STAT2011: Probability and Estimation Theory

Semester 1, 2021 [Normal day] - Camperdown/Darlington, Sydney

This unit provides an introduction to probability, the concept of random variables, special distributions including the Binomial, Hypergeometric, Poisson, Normal, Geometric and Gamma and to statistical estimation. This unit will investigate univariate techniques in data analysis and for the most common statistical distributions that are used to model patterns of variability. You will learn the method of moments and maximum likelihood techniques for fitting statistical distributions to data. The unit will have weekly computer classes where you will learn to use a statistical computing package to perform simulations and carry out computer intensive estimation techniques like the bootstrap method. By doing this unit you will develop your statistical modeling skills and it will prepare you to learn more complicated statistical models.

Unit details and rules

Academic unit Mathematics and Statistics Academic Operations
Credit points 6
Prerequisites
? 
(MATH1X21 or MATH1931 or MATH1X01 or MATH1906 or MATH1011) and (DATA1X01 or MATH10X5 or MATH1905 or STAT1021 or ECMT1010 or BUSS1020)
Corequisites
? 
None
Prohibitions
? 
STAT2911
Assumed knowledge
? 

None

Available to study abroad and exchange students

Yes

Teaching staff

Coordinator Rachel Wang, rachel.wang@sydney.edu.au
Type Description Weight Due Length
Final exam (Record+) Type B final exam Final exam
Short answer questions and extended answer questions
65% Formal exam period 2 hours
Outcomes assessed: LO1 LO2 LO3 LO4 LO5 LO6
Assignment Computer class reports
Turning in 3 computer lab reports online
5% Multiple weeks Variable
Outcomes assessed: LO1 LO2 LO3 LO4
Tutorial quiz Quiz 1
Online quiz
10% Week 05
Due date: 31 Mar 2021 at 13:00
45 mins
Outcomes assessed: LO1 LO6 LO5 LO2
Tutorial quiz Quiz 2
Online quiz
10% Week 11
Due date: 19 May 2021 at 13:00
45 mins
Outcomes assessed: LO1 LO6 LO5 LO4 LO3 LO2
Assignment Computer Test
Computer test
10% Week 12
Due date: 28 May 2021 at 23:59
48 hrs
Outcomes assessed: LO1 LO4 LO3 LO2
Type B final exam = Type B final exam ?

Assessment summary

Detailed information for each assessment can be found on Canvas.

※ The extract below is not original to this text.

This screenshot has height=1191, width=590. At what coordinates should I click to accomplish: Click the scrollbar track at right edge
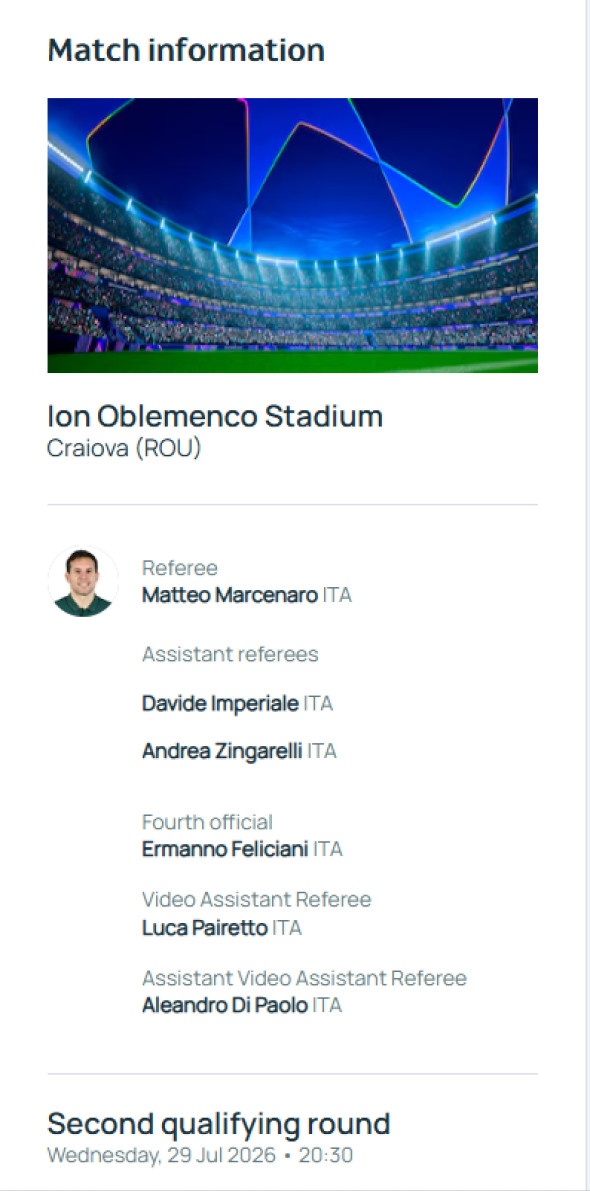pos(588,596)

  • Better mark principle: The better mark principle means that the STAT2011 quiz marks count if and only if they are better than or equal to the exam mark. If either mark is less than your exam mark, the exam mark will be used for that portion of your assessment instead. The computer reports and test count regardless of whether they are better than your exam mark or not.

Assessment criteria

Result name

Mark range

Description

High distinction

85 - 100

At HD level, a student demonstrates a flair for the subject as well as a detailed and comprehensive understanding of the unit material. A ‘High Distinction’ reflects exceptional achievement and is awarded to a student who demonstrates the ability to apply their subject knowledge and understanding to produce original solutions for novel or highly complex problems and/or comprehensive critical discussions of theoretical concepts.

Distinction

75 - 84

At DI level, a student demonstrates an aptitude for the subject and a well-developed understanding of the unit material. A ‘Distinction’ reflects excellent achievement and is awarded to a student who demonstrates an ability to apply their subject knowledge and understanding of the subject to produce good solutions for challenging problems and/or a reasonably well-developed critical analysis of theoretical concepts.

Credit

65 - 74

At CR level, a student demonstrates a good command and knowledge of the unit material. A ‘Credit’ reflects solid achievement and is awarded to a student who has a broad general understanding of the unit material and can solve routine problems and/or identify and superficially discuss theoretical concepts.

Pass

50 - 64

At PS level, a student demonstrates proficiency in the unit material. A ‘Pass’ reflects satisfactory achievement and is awarded to a student who has threshold knowledge.

Fail

0 - 49

When you don’t meet the learning outcomes of the unit to a satisfactory standard.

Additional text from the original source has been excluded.